Bass: I agree that a tight, low scoring game can be exciting to watch, but they are typically not that exciting unless it is a playoff game with a lot on the line. A perfect example of a low scoring game that wasn't exciting, was the recent Philadelphia Flyers and San Jose Sharks game. It went into overtime at 0-0 and didn’t get exciting until the overtime because of the Sharks power play and then 3-on-3. Those tight games are only fun to watch if there are a lot of scoring chances with great goaltending. Calling more penalties is a bad idea to increase scoring chances, but maybe seeing what no offsides would do for scoring chances would be intriguing. It’s just a thought, but it would be interesting to see what it did to the game in an experimental game.

Bosman: In the Sharks, Flyers game there were big saves and it was a goalie, those games can bring the goalie fans to the edge of their seats. Another example was the Anaheim Ducks and Florida Panthers game. It ended 3-1 and it took an empty netter to increase the lead. If the NHL can find a way to make more tight, low scoring games, it would benefit. Hockey has never been a high scoring sport. It's not basketball or football, your not going to see double figure scoring consistently and it’s for the betterment of the sport. It’s not soccer either. Hockey has a nice balance and with lots of hits, big saves and highlight reel goals, there's tons of action to watch. Goalies are getting better and better, that’s a huge reason why these games are tight, low scoring affairs. They are more athletic, have better reflexes and are always striving to get better.

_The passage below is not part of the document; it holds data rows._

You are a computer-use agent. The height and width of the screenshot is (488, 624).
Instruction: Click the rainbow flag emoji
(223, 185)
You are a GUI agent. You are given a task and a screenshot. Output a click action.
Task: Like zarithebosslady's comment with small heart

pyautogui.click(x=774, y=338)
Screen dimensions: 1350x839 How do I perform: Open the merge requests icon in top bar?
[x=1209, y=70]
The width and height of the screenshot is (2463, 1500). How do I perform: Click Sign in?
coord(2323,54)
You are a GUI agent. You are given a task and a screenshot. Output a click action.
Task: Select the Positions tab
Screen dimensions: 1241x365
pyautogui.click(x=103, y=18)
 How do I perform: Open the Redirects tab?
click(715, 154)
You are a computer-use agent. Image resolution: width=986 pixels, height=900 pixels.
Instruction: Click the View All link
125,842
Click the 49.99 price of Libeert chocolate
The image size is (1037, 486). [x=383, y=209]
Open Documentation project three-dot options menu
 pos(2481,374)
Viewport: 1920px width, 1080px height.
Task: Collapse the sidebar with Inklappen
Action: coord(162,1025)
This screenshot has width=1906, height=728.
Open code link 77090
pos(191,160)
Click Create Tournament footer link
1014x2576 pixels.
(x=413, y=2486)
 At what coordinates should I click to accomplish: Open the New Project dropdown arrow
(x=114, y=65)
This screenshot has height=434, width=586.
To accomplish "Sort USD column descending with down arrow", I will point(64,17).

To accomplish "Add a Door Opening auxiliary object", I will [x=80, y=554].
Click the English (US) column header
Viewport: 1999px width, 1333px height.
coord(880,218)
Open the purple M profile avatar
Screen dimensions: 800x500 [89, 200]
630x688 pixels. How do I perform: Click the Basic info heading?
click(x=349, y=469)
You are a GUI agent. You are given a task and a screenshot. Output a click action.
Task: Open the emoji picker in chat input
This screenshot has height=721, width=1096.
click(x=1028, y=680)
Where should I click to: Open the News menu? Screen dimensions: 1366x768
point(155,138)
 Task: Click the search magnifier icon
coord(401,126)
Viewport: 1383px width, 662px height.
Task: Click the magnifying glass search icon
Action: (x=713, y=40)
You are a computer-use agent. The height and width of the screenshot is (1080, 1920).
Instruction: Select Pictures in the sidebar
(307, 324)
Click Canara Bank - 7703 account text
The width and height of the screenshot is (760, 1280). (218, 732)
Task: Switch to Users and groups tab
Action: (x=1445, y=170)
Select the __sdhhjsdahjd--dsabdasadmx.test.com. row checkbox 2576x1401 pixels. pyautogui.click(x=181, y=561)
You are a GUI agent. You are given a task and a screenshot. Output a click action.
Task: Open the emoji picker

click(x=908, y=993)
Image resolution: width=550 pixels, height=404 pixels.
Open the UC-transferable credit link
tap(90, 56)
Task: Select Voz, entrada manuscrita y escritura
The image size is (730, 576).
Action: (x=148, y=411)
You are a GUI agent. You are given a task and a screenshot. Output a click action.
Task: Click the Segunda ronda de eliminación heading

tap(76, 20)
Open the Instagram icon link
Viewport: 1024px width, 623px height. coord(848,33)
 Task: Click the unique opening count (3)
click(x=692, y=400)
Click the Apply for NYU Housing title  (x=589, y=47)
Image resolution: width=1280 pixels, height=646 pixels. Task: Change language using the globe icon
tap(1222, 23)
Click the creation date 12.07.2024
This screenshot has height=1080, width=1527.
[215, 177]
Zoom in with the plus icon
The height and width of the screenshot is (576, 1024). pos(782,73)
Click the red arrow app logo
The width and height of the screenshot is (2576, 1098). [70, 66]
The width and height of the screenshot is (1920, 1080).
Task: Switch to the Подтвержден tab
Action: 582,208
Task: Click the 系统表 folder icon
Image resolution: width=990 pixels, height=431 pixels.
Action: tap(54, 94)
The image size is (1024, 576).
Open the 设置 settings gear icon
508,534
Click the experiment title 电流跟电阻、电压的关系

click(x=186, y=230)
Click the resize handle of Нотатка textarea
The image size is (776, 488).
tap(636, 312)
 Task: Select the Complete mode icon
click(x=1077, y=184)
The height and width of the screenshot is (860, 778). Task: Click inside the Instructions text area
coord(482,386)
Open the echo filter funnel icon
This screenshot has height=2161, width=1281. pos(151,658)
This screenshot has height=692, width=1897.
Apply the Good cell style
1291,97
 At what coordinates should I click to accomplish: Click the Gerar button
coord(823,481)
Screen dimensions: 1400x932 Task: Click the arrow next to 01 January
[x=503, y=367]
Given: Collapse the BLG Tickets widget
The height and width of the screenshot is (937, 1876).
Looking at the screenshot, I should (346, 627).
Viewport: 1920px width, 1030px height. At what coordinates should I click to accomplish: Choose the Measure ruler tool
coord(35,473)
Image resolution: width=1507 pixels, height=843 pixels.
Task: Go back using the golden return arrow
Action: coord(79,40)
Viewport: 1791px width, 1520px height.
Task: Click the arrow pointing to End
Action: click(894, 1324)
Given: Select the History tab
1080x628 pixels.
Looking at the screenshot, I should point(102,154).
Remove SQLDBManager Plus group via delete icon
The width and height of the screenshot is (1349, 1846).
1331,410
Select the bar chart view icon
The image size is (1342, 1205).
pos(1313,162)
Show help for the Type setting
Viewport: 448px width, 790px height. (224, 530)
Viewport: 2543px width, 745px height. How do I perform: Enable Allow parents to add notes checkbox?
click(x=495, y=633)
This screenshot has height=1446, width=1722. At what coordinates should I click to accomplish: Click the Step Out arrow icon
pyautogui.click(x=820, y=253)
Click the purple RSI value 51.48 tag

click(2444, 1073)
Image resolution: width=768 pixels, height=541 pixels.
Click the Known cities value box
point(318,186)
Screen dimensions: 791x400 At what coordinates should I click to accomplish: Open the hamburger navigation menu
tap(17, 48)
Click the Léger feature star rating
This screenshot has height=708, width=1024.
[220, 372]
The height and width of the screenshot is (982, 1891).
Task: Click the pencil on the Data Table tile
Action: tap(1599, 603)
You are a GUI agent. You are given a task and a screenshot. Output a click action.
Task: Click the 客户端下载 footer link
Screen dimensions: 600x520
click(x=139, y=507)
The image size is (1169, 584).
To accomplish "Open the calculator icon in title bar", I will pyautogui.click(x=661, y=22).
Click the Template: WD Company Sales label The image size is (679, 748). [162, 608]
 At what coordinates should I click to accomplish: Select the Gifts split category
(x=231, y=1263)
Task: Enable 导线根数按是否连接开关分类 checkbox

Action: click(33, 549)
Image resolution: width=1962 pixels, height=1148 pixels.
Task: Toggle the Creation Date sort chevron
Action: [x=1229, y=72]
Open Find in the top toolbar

Bass: Games would never need to be in the double digits for scoring, but shifting the average score of a game from 2-1 to 4-3 could be an exciting thing for hockey. It could bring in more fans from other sports and potentially make hockey a bigger market. A slight increase in scoring wouldn't turn away current fans, but it would bring in more from the outside. Goalies pads are huge. The point of pads is to ensure they are protected. Pads should be as small as possible without sacrificing protection. Nothing is more exciting than watching some amazing dekes by the NHL stars be capped off with a goal. Saves are exciting too, but they don't bring people off their feet quite like a highlight reel goal does. 

Bosman: The average goals per game is roughly 5.24 goals per game this year. Before the salary cap era, the goals per game was around 7.25 in 1992. That's a lot of 4-3, 5-3 games. Shrinking the goalie pads will only work for so long. Goalies are too good and train to hard these days. They will evolve, things like the butterfly save came along to cover more of the net and increase the chances of stopping the shot. The onus is on the players to get hard to the net, and beat defenders. Defensemen are faster, bigger and stronger than they used to be. While the smaller, puck movers are becoming more and more useful and more of a necessity, it’s hard to barrel to the net when you have a Shea Weber or a Drew Doughty bearing down on you. The game is exciting, the saves are great, and nothing gives you butterflies like the big windmill glove saves that make the world stop. This writer says leave it and let the goalies battle. Let the war rage on.

Bass: The game is a constant evolution which means things constantly need to adjust to keep it exciting. Bosman mentions how exciting the butterfly style has become and it wouldn't have come if it weren't for the constant evolution and changes that have occurred to hockey. More changes should happen to continue the evolution of the sport and maybe create the next big thing, like the butterfly save/style. Last year the league’s best goalie by save percentage was Carey Price with a .933 save percentage. Back in 2001, Mike Dunham was the league leader with a .923 save percentage. This writer thinks that is would be best to have the save percentage go back to being around that spectrum. Currently, Henrik Lundqvist has a .946 save percentage and is leading this season. That's just too high of a percentage for being a quarter the way through a season. 

What do you think? Should scoring be the same or increase a little?